Your answer must consist of exactly the lines below, starting with the line with "Collapse the Booking_System folder" and going on through the line with "The width and height of the screenshot is (747, 482).", and nothing else.

SUPPLIED MATERIAL START

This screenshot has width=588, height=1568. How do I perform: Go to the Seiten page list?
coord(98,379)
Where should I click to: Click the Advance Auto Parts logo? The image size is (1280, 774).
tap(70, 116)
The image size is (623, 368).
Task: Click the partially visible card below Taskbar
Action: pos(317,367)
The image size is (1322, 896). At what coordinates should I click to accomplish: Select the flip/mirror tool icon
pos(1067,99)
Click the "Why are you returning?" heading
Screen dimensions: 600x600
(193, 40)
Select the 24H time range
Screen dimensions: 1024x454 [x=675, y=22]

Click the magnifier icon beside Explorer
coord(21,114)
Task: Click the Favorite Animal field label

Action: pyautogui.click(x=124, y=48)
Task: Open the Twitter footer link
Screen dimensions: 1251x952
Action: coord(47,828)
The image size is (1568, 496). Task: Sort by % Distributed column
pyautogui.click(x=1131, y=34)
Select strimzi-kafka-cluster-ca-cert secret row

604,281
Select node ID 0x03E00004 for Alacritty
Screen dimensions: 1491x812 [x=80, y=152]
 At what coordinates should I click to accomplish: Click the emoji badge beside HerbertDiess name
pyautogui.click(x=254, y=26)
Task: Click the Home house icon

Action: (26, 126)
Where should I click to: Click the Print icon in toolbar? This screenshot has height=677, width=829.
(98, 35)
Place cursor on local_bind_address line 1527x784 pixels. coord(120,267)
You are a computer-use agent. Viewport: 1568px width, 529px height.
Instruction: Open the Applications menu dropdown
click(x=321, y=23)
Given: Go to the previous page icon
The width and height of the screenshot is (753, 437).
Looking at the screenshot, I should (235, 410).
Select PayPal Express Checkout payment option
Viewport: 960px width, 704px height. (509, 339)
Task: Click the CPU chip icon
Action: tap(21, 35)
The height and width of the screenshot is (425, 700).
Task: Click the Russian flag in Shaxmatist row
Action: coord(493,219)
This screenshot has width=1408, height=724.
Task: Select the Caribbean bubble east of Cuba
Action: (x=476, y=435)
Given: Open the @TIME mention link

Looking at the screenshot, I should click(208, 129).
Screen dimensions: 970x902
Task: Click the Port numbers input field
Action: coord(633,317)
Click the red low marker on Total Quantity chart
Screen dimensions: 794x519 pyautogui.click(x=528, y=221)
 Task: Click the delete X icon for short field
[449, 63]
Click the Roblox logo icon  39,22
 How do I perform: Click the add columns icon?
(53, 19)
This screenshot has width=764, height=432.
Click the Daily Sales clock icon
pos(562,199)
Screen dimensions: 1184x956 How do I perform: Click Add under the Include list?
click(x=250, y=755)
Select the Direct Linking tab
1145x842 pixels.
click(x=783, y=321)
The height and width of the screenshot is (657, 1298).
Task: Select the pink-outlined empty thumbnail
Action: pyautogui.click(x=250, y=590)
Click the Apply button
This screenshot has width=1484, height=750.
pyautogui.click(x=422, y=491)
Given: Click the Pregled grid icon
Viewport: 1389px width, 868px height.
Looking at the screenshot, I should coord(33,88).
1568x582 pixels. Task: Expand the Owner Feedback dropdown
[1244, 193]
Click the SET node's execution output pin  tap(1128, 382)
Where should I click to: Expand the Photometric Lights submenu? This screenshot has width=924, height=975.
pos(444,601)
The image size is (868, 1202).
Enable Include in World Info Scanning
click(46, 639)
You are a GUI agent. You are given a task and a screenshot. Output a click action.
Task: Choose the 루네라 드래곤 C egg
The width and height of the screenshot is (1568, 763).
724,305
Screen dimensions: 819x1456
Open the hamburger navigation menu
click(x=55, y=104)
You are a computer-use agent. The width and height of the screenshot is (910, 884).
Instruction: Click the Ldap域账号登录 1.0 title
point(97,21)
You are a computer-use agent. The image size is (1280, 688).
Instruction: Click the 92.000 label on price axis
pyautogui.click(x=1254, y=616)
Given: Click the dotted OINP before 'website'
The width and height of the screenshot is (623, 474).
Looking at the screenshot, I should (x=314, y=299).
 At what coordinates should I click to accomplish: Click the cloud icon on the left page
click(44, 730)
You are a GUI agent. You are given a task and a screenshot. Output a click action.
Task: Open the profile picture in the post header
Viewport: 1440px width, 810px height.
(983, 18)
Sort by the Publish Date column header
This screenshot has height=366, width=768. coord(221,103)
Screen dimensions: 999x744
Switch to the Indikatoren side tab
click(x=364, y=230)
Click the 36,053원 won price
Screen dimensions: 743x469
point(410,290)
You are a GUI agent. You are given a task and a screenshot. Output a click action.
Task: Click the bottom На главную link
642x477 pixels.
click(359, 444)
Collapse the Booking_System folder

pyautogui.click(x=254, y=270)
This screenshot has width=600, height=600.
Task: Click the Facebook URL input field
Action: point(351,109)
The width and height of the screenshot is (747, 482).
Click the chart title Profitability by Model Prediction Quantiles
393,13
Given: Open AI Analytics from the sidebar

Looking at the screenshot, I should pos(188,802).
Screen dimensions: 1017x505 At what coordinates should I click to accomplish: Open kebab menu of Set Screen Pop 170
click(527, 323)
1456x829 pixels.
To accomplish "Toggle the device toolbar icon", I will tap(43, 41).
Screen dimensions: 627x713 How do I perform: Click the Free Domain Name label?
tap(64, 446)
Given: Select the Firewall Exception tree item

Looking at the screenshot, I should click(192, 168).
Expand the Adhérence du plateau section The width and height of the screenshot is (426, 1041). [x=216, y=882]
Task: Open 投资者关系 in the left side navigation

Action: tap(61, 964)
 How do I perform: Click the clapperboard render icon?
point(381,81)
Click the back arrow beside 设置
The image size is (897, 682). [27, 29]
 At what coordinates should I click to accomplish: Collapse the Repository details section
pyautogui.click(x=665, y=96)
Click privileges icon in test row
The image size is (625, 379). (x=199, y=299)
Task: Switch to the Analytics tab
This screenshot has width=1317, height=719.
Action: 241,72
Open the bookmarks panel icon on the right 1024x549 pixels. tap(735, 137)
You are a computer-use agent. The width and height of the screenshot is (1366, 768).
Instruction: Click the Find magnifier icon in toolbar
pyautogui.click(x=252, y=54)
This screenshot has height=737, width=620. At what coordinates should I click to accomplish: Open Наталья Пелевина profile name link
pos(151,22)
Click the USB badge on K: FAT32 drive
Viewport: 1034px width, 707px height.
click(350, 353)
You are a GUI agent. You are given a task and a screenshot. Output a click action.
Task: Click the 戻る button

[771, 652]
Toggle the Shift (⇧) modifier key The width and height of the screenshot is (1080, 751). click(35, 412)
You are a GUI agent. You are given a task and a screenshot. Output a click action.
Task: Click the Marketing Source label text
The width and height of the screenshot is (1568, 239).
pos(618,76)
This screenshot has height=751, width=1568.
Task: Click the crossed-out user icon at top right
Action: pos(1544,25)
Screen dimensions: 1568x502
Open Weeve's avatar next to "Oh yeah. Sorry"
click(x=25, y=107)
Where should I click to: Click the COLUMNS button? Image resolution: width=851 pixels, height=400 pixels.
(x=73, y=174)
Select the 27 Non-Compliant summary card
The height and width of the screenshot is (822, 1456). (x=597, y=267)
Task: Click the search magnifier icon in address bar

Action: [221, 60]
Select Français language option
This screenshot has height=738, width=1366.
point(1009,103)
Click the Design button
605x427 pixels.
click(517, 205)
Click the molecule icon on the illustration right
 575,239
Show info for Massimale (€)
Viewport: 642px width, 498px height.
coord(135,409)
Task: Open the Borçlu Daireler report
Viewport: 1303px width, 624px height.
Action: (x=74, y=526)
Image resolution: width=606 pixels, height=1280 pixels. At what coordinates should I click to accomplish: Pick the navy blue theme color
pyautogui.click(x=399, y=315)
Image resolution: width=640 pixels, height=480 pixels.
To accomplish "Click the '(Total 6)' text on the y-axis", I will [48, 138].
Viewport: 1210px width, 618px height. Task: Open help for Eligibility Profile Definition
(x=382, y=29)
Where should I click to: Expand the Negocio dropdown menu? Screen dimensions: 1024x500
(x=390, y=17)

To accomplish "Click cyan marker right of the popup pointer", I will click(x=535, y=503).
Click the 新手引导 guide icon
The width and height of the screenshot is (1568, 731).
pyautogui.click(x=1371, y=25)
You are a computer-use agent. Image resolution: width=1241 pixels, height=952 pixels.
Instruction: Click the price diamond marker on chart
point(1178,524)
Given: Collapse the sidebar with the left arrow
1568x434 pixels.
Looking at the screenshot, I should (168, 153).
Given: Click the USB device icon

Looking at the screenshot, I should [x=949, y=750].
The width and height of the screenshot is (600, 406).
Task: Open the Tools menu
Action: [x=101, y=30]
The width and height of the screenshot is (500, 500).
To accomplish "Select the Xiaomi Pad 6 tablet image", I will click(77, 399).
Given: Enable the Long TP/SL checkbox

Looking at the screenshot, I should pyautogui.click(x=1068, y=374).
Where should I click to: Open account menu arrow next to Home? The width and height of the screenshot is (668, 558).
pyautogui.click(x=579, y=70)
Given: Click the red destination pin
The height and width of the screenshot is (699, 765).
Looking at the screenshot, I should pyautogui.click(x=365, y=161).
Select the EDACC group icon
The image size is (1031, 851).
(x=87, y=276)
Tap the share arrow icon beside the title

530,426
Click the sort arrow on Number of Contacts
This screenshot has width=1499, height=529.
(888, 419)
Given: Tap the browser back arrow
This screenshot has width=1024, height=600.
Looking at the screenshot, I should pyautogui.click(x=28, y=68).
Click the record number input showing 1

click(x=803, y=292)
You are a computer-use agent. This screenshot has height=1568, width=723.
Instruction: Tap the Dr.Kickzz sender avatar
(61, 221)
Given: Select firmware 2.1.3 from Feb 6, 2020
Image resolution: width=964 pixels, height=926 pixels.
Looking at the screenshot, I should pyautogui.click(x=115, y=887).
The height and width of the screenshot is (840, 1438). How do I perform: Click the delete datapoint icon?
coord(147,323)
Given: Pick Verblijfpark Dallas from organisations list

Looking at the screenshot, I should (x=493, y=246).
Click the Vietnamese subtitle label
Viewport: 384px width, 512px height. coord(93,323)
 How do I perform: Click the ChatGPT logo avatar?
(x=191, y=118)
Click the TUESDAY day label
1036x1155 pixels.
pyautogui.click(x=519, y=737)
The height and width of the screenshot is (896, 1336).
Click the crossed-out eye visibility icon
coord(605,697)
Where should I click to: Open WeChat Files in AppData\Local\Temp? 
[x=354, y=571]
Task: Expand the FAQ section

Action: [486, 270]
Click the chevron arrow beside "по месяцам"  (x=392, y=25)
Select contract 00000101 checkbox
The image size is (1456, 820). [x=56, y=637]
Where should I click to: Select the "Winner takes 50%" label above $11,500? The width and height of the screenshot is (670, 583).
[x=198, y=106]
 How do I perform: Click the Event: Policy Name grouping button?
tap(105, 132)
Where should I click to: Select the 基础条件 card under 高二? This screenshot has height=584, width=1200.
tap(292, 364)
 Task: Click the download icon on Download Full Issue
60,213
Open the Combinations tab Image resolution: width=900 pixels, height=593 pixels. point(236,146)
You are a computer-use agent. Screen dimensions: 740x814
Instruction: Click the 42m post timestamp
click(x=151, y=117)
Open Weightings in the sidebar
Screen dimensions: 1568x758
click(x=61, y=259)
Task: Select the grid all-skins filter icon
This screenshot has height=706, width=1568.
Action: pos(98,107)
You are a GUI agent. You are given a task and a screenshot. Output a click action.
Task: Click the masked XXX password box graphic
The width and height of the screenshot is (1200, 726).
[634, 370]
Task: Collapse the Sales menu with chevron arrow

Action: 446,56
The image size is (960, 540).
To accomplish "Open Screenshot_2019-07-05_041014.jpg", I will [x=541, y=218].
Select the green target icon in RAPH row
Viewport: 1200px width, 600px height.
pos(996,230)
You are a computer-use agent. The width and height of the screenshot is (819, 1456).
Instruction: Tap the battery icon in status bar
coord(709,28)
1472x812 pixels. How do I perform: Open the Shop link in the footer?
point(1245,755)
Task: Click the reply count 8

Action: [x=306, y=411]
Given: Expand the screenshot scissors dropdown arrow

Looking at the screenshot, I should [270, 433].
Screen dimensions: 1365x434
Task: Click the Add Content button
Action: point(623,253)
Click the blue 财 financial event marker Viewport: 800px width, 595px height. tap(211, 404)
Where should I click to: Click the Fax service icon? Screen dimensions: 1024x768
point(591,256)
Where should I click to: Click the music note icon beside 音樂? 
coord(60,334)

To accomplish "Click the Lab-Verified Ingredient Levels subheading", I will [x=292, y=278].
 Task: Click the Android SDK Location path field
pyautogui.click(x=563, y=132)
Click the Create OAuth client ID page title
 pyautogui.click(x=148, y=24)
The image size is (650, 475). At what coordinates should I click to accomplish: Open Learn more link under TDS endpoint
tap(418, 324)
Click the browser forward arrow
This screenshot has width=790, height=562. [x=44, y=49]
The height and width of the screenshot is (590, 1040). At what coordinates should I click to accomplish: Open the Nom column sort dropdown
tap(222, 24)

SUPPLIED MATERIAL END

*FINISHED TASK*:
Collapse the Booking_System folder

pyautogui.click(x=254, y=270)
This screenshot has width=600, height=600.
Task: Click the Facebook URL input field
Action: point(351,109)
The width and height of the screenshot is (747, 482).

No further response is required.